Holographic operator mapping in dS/CFT and cluster decomposition

TL;DR

This paper develops a holographic mapping for de Sitter space, constructing boundary correlators from bulk fields, revealing a new class of conformal theories that lack cluster decomposition and may not be well-defined with interactions.

Contribution

It introduces a de Sitter holographic operator mapping analogous to LSZ, and explores the properties and limitations of the resulting boundary conformal field theories.

Findings

Boundary correlators form a new class of CFTs based on principal series representations.

Bulk operators can be reconstructed from boundary operators in de Sitter space.
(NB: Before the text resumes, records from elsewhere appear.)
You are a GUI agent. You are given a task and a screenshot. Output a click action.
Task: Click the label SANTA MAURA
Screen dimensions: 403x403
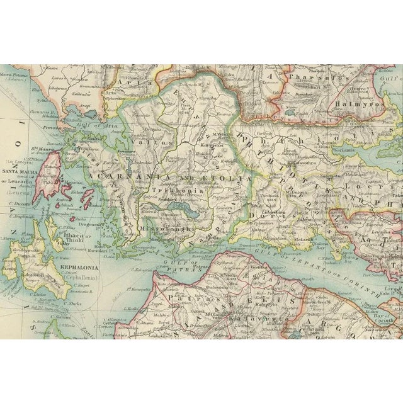pyautogui.click(x=21, y=171)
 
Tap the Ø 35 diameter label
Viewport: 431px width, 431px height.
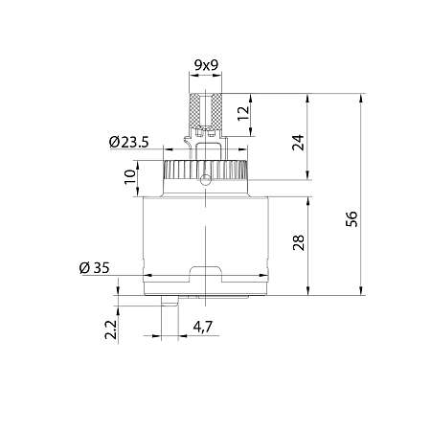point(92,267)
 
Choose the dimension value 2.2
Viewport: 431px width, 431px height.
point(112,330)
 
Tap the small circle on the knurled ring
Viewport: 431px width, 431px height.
point(205,178)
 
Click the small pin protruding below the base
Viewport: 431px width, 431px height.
point(167,303)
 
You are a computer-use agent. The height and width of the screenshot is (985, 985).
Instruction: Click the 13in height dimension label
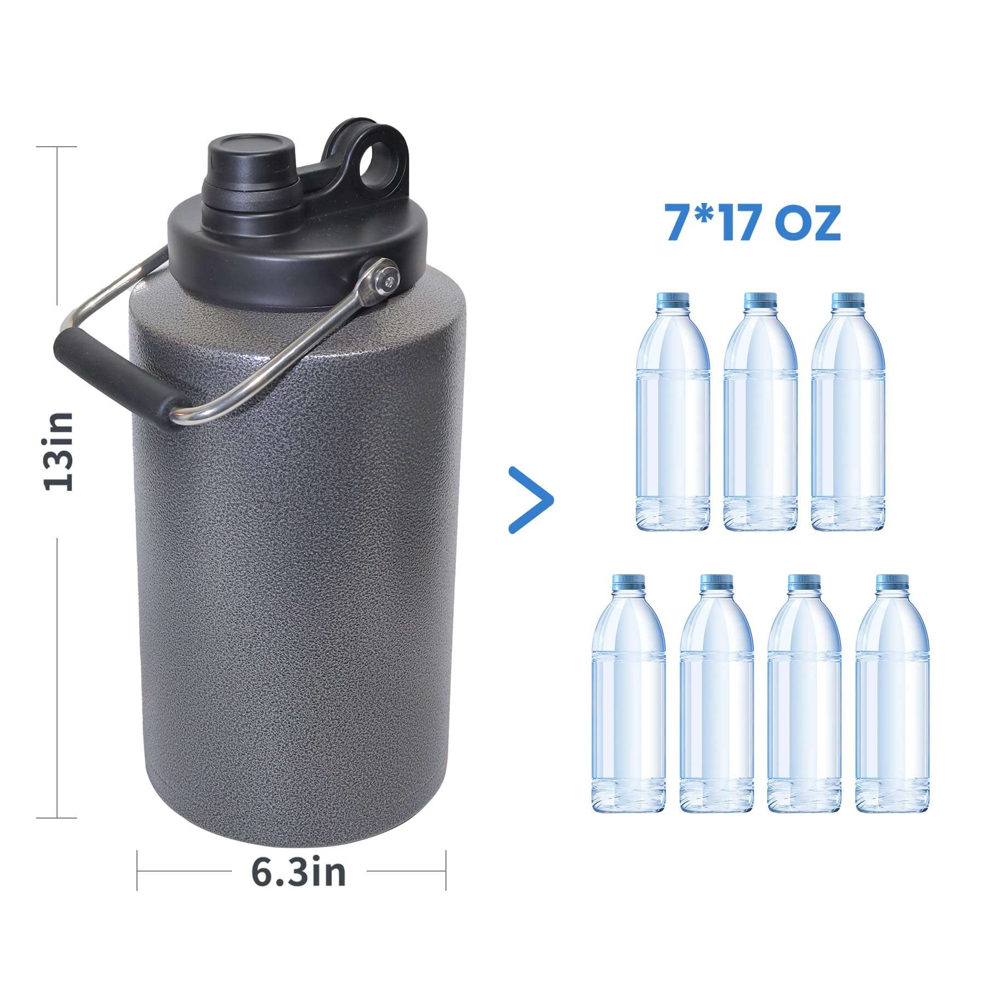(59, 451)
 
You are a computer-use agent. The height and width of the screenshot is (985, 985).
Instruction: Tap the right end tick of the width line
(446, 871)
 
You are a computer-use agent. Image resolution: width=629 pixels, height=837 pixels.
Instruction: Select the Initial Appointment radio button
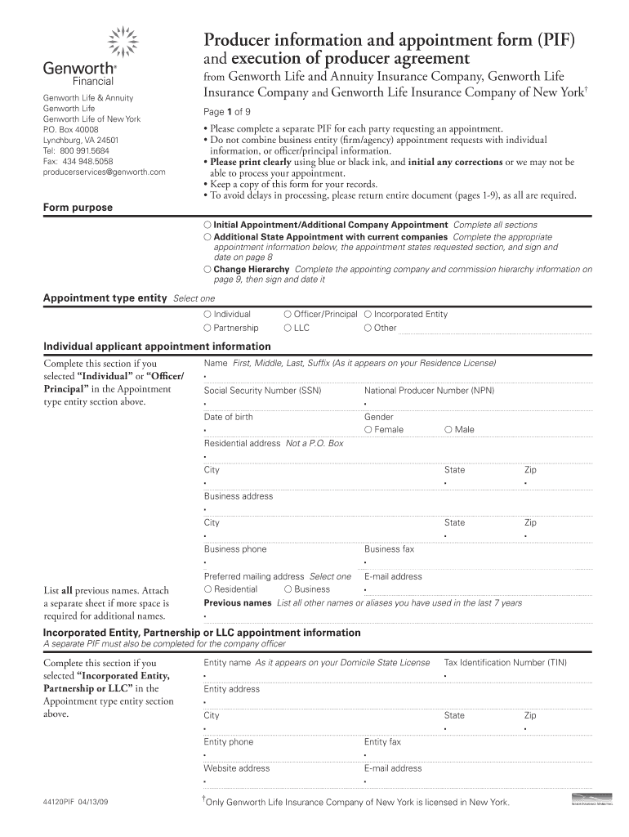(x=208, y=224)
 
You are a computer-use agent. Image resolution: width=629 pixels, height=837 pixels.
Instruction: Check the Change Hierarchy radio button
(x=208, y=269)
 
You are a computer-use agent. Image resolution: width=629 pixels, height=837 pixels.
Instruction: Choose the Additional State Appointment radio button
(x=208, y=236)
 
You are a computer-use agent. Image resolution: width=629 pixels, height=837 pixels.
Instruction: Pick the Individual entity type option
(x=208, y=314)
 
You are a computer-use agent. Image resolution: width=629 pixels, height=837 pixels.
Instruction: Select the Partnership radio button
(x=208, y=328)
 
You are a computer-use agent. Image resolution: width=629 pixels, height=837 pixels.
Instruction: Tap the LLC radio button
(x=288, y=328)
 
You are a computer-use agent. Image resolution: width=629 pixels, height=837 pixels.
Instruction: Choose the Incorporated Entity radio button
(x=368, y=314)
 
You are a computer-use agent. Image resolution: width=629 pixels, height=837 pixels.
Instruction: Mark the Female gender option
(x=368, y=429)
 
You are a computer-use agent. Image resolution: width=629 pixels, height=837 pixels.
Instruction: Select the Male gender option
(x=448, y=429)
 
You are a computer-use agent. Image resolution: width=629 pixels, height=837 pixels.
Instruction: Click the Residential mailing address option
(x=208, y=589)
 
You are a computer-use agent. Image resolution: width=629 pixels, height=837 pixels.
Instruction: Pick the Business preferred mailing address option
(x=288, y=589)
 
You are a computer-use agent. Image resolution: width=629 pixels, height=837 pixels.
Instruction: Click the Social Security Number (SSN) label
(x=262, y=391)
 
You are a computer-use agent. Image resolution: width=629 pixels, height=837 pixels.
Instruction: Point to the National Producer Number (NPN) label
(x=429, y=391)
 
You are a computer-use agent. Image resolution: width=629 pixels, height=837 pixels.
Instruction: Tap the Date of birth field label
(x=229, y=417)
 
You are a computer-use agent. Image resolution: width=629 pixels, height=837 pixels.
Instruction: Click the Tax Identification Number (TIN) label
(x=505, y=662)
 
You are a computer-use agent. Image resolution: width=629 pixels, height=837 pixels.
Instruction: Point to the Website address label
(x=237, y=768)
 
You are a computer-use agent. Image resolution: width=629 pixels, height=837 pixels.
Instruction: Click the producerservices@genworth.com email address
(x=104, y=172)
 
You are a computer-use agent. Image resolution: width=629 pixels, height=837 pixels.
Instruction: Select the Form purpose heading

The boundary CFT does not satisfy cluster decomposition or the axioms of Euclidean QFT.

Abstract

The bulk to boundary mapping for massive scalar fields is constructed, providing a de Sitter analog of the LSZ reduction formula. The set of boundary correlators thus obtained defines a potentially new class of conformal field theories based on principal series representations of the global conformal group. Conversely, we show bulk field operators in de Sitter may be reconstructed from boundary operators. While consistent at the level of the free field theory, the boundary CFT does not satisfy cluster decomposition. The resulting conformal field theory does not satisfy the basic axioms of Euclidean quantum field theory due to Osterwalder and Schrader, so is likely not well-defined once interactions are included.